Saved entries:
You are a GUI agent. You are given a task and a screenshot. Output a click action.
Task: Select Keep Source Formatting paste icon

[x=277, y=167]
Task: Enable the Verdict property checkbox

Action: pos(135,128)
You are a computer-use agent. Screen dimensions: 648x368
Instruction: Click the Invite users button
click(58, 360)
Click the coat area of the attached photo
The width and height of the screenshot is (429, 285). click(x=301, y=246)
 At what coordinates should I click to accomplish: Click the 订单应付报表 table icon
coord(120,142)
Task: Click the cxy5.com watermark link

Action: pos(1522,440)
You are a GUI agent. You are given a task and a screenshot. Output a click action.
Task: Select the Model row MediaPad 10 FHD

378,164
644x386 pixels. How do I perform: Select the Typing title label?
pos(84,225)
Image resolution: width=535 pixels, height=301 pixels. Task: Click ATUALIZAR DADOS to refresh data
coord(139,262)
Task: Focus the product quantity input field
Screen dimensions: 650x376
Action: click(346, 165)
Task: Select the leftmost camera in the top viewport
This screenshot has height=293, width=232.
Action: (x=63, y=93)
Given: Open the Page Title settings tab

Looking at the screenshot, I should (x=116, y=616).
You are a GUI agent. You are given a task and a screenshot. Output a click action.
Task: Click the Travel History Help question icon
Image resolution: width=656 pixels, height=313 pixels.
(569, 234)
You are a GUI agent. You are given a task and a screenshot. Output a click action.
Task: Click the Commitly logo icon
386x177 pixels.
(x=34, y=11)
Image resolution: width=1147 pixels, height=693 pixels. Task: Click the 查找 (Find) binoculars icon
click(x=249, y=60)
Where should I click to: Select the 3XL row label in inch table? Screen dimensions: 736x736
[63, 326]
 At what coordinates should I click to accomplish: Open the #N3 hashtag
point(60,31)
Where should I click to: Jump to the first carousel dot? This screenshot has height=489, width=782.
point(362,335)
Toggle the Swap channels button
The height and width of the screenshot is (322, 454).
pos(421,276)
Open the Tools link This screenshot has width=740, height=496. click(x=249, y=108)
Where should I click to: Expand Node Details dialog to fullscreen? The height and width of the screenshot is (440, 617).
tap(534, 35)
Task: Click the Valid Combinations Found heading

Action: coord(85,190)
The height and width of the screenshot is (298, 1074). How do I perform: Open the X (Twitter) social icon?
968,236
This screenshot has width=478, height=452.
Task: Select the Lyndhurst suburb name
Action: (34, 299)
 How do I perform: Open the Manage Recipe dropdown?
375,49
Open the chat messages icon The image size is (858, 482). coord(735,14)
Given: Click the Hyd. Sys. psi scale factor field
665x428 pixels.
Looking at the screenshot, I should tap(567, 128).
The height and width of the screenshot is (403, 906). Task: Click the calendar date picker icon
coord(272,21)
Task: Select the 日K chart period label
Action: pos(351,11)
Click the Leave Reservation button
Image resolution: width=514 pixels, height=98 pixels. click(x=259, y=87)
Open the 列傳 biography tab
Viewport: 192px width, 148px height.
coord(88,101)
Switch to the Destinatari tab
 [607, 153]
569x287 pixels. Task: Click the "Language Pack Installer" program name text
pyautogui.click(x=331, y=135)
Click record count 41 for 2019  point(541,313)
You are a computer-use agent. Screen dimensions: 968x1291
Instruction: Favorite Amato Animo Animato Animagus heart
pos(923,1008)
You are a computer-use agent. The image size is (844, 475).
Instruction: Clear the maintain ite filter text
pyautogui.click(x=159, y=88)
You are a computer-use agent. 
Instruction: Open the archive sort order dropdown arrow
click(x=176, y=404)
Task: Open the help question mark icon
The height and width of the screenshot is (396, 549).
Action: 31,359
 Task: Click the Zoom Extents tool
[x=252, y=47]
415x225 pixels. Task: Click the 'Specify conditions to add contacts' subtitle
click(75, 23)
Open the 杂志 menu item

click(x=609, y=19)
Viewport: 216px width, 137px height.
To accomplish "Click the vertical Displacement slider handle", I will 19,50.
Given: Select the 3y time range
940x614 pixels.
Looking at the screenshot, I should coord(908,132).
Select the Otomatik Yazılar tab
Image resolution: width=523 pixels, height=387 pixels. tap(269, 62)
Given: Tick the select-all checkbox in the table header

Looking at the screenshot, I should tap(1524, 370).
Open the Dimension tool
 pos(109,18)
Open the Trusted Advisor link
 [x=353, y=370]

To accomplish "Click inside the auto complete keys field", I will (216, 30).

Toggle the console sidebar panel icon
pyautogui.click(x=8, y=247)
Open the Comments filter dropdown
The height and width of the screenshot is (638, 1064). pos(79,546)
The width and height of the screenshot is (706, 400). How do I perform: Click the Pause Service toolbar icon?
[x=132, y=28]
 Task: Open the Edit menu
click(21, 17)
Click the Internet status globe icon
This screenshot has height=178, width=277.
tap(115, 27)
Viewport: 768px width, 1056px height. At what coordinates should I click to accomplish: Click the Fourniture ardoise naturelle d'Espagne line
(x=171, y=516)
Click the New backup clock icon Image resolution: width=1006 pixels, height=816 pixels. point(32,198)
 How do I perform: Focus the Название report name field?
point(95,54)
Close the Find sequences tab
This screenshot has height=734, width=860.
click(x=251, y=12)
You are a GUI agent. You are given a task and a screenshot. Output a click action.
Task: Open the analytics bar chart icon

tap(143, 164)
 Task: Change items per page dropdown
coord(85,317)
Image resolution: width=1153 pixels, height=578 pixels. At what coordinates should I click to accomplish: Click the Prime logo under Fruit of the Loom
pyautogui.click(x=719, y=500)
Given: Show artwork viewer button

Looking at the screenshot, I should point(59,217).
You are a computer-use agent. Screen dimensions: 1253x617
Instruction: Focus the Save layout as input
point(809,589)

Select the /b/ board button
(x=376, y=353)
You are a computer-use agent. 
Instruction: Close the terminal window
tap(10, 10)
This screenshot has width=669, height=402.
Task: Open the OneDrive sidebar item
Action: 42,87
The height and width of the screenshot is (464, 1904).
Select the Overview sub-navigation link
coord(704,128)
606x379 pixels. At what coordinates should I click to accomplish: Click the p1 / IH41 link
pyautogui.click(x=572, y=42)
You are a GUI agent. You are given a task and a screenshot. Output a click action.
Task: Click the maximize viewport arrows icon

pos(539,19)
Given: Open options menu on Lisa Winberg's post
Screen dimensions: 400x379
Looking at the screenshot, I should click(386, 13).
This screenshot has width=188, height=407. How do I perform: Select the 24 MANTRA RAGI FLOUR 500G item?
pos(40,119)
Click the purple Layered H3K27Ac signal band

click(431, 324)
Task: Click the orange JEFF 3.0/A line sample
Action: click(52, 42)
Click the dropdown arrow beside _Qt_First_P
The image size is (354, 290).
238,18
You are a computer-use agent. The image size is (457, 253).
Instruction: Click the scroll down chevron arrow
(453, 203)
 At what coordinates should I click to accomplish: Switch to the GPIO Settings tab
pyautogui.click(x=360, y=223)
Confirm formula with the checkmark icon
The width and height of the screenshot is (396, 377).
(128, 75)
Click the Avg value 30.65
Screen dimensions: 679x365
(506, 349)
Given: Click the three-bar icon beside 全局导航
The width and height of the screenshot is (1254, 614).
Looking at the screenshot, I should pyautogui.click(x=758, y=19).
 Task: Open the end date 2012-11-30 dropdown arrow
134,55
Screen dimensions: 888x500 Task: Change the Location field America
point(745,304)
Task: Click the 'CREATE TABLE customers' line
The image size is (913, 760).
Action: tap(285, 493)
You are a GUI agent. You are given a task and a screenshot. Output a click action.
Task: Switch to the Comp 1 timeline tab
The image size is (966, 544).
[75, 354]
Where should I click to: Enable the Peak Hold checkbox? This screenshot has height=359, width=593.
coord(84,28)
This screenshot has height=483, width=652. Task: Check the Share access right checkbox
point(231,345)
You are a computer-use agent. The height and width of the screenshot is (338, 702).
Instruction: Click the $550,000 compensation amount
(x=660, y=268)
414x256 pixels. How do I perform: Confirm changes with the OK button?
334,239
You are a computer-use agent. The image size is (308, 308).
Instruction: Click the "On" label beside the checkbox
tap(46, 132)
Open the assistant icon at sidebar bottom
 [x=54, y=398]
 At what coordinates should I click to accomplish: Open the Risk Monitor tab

- [EXERCISE PROMPT]:
What is needed is a copy of every line above in which "question" appears.

- [RESULT]:
Task: Click the Travel History Help question icon
Task: Open the help question mark icon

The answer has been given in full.